= Paul Nazaroff =

Russian geologist known for revolutionary ideas

Paul Nazaroff (Pavel Stepanovich Nazarov; Russian: Па́вел Степа́нович Наза́ров; died 1942) was a Russian geologist and writer who was caught up in the Russian Revolution, and became the leader of a plot to overthrow Bolshevik rule in Central Asia.

==Biography==
He was born in Orenburg about 1890, the son of the local mayor and mine owner. He qualified as a geologist at the University of Moscow. In August 1918 he was living openly at Tashkent under the local Soviet, while aiding both White and British Forces in Central Asia with information and assistance to help forestall the spread of Bolshevik power in the region. Arrested by the CHEKA in October 1918, he was one of the main organisers of a coup which temporarily overthrew the Tashkent Soviet on 6 January 1919, and incidentally freed him from prison. This was defeated when the railway workers changed sides when they learned that the new government was royalist and reactionary. Nazaroff himself managed to evade the pursuing Bolsheviks and escaped through the mountains to Kashgar in China in early 1920, as he tells in his book Hunted Through Central Asia (translated into English in 1932 and reissued in 2002).

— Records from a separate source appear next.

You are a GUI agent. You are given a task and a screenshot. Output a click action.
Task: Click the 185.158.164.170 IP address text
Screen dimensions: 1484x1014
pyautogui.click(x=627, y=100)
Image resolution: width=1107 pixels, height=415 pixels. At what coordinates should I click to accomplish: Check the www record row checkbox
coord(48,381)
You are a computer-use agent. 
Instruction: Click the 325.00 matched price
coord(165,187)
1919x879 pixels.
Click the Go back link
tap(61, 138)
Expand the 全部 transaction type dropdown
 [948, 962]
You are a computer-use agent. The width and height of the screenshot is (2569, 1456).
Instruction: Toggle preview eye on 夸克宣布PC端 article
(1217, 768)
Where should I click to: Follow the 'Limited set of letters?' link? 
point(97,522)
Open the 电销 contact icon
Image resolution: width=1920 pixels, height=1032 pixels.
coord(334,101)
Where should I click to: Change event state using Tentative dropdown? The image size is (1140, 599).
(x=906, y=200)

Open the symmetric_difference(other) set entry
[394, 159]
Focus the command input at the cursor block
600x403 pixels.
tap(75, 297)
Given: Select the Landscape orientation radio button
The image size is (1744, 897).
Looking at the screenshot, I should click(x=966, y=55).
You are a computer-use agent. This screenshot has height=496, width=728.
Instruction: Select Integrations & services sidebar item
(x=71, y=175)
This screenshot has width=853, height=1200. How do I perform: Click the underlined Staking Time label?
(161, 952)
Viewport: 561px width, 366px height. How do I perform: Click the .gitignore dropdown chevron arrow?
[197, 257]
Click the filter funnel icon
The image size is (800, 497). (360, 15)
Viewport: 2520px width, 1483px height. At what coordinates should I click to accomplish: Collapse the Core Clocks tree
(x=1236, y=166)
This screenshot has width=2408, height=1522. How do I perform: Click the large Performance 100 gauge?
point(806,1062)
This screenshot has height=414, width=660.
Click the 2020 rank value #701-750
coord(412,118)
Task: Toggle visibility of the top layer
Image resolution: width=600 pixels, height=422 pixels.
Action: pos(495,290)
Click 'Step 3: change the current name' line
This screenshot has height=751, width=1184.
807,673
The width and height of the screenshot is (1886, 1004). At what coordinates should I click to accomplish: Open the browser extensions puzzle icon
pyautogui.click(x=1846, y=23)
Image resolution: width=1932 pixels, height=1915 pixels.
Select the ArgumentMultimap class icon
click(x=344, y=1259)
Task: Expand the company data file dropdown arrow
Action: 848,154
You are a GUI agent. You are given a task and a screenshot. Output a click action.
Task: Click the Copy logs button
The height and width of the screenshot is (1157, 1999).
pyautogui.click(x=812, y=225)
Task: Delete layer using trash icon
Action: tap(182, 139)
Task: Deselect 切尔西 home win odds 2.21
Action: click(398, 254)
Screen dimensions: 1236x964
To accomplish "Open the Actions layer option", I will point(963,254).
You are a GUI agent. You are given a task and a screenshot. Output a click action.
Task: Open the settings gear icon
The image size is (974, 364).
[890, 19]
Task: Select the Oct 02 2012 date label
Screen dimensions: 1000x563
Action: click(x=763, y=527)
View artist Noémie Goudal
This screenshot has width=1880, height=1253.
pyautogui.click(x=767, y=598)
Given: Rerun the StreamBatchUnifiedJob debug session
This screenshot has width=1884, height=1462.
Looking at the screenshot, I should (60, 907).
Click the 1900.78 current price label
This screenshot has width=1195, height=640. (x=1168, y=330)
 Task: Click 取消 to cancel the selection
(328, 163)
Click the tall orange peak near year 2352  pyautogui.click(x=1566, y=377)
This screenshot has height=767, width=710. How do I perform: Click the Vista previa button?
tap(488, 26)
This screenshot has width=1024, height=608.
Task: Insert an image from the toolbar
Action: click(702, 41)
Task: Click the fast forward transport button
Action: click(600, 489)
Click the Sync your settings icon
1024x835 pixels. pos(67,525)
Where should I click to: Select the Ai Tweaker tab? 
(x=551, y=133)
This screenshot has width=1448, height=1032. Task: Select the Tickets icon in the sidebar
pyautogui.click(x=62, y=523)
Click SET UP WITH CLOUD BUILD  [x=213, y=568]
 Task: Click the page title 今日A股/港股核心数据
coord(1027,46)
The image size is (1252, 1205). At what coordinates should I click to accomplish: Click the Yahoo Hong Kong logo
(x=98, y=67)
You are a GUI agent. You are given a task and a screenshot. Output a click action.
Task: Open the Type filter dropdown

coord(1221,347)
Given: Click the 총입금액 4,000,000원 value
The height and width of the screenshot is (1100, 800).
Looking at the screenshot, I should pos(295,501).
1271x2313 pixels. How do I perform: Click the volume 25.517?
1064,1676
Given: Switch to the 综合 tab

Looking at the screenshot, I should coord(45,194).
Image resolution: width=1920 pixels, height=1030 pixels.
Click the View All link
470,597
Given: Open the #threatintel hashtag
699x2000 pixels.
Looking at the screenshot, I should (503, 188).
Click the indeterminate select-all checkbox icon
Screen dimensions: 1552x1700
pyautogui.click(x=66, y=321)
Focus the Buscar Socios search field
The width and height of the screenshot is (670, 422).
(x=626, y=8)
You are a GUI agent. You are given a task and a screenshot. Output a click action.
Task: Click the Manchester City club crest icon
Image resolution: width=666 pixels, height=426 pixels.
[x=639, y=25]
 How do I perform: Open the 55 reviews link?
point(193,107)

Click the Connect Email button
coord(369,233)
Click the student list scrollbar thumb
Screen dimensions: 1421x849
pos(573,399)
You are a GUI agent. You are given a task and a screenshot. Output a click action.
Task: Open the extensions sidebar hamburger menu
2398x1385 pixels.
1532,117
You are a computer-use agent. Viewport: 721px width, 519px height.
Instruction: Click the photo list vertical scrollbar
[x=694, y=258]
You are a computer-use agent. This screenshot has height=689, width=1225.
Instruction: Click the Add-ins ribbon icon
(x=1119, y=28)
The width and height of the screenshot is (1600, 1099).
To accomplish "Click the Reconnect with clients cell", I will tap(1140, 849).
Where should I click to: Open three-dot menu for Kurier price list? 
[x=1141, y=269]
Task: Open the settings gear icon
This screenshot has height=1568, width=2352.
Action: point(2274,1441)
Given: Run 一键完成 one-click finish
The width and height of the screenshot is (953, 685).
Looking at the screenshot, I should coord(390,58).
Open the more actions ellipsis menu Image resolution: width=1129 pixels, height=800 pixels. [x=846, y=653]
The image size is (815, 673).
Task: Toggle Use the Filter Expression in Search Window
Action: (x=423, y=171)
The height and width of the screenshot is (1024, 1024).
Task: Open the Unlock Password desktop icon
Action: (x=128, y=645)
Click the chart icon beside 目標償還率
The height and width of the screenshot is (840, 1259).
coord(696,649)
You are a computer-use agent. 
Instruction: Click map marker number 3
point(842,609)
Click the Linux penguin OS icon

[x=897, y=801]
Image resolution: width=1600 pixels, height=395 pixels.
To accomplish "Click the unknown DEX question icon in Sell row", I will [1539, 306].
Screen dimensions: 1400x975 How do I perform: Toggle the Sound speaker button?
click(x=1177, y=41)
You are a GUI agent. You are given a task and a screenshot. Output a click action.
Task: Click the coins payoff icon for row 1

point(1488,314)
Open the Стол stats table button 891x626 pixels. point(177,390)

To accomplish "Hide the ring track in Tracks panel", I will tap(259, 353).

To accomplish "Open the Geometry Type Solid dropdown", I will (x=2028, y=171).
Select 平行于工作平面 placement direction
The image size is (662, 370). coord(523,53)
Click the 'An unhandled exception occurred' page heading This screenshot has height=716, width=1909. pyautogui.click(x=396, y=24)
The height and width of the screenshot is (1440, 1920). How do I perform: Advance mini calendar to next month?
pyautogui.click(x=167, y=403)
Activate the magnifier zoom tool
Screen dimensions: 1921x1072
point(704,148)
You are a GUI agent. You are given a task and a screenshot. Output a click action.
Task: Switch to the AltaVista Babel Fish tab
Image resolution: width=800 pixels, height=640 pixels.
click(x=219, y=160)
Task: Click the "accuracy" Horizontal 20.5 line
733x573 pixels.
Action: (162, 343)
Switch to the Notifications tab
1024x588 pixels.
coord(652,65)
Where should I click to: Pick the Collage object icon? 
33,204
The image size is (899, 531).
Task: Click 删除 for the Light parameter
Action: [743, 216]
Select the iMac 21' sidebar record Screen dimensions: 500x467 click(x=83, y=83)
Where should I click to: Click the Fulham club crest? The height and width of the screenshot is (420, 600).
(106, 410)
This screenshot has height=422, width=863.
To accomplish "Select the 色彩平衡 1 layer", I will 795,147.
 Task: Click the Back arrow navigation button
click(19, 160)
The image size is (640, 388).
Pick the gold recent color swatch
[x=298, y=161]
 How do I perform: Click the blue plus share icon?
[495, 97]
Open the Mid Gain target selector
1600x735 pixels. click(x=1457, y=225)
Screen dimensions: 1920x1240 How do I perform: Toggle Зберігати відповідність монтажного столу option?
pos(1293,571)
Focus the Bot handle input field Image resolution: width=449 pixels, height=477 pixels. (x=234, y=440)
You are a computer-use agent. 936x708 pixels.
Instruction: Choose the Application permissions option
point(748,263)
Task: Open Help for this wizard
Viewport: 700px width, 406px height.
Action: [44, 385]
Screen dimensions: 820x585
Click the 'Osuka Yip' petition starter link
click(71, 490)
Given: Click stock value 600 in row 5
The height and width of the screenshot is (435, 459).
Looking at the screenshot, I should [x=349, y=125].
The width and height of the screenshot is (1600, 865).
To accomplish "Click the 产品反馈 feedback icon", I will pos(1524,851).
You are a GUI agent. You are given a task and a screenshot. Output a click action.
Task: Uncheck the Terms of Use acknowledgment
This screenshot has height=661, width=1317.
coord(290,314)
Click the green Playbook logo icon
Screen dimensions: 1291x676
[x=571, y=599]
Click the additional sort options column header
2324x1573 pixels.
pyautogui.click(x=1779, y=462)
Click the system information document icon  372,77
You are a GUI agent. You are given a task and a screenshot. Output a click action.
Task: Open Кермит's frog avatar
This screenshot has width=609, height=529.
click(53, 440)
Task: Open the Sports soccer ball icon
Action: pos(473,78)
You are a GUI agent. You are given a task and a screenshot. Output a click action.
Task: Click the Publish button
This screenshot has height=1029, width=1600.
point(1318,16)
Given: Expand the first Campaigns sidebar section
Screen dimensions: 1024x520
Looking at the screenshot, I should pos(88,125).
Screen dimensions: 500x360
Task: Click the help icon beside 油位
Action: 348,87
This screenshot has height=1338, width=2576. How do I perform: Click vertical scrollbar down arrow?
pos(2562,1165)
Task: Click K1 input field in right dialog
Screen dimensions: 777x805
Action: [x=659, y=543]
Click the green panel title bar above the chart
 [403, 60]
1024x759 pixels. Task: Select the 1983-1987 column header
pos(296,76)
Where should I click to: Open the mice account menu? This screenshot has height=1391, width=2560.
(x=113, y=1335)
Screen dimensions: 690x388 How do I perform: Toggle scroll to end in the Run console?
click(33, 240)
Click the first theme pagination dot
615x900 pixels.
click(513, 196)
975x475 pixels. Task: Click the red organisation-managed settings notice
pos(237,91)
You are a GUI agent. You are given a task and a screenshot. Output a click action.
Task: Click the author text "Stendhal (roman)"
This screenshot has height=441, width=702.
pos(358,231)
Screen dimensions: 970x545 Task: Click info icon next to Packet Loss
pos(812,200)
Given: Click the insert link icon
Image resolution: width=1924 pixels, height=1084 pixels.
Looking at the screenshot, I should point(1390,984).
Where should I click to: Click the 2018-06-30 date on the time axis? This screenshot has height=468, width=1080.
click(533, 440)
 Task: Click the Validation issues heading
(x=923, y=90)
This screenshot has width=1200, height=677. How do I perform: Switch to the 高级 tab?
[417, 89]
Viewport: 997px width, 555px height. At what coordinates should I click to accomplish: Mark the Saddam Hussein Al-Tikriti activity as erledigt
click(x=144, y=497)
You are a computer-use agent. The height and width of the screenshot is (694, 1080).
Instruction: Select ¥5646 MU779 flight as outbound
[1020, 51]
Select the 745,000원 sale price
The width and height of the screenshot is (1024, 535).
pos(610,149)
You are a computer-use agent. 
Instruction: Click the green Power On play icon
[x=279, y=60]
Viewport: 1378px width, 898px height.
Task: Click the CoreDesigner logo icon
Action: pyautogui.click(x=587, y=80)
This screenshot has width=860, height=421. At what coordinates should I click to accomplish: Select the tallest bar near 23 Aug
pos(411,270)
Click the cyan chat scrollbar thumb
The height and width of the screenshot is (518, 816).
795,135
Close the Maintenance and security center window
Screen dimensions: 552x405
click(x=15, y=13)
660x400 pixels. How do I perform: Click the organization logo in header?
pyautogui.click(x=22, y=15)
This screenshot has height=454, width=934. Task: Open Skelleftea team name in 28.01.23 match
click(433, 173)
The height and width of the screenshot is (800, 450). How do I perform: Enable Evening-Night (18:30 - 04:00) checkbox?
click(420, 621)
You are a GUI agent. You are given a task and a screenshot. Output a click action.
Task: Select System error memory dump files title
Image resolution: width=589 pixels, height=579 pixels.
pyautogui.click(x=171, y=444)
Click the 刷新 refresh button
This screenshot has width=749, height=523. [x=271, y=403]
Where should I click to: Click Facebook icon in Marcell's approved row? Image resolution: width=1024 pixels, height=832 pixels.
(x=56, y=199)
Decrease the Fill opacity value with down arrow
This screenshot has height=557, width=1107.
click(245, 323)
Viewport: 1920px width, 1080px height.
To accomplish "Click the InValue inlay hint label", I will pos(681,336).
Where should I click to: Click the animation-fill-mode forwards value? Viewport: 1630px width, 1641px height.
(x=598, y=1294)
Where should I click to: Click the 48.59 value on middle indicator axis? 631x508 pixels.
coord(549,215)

There in Kashgar he continued to be an important source of information for both the Chinese and British authorities, but in August 1924, he decided to leave in wake of the Chinese Government's recognition of Soviet Russia. He then made another difficult journey over the Himalayas to Kashmir and India. He later moved to London in search of work as a geologist, before accepting an assignment in Equatorial Africa, far as he hoped from Soviet agents. It was there he met Malcolm Burr who encouraged him to write (and translated) an account of his adventures. Later he settled in South Africa where he died in 1942 at Johannesburg. He was married but his wife does not seem to have escaped or survived the civil war. Peter Hopkirk's Setting the East Ablaze also gives details of Nazaroff's adventures.

==Published works==

- Hunted through Central Asia, Paul Nazaroff, 1932.
- Moved On! from Kashgar to Kashmir, Paul Nazaroff, 1935.
- Kapchigai Defile: the journal of Paul Nazaroff, Paul Nazaroff, 1980.
- What are the Zimbabwe Ruins? The solution of their secret, Extract from: Blackwood's Magazine, June 1931, pp. 765–792.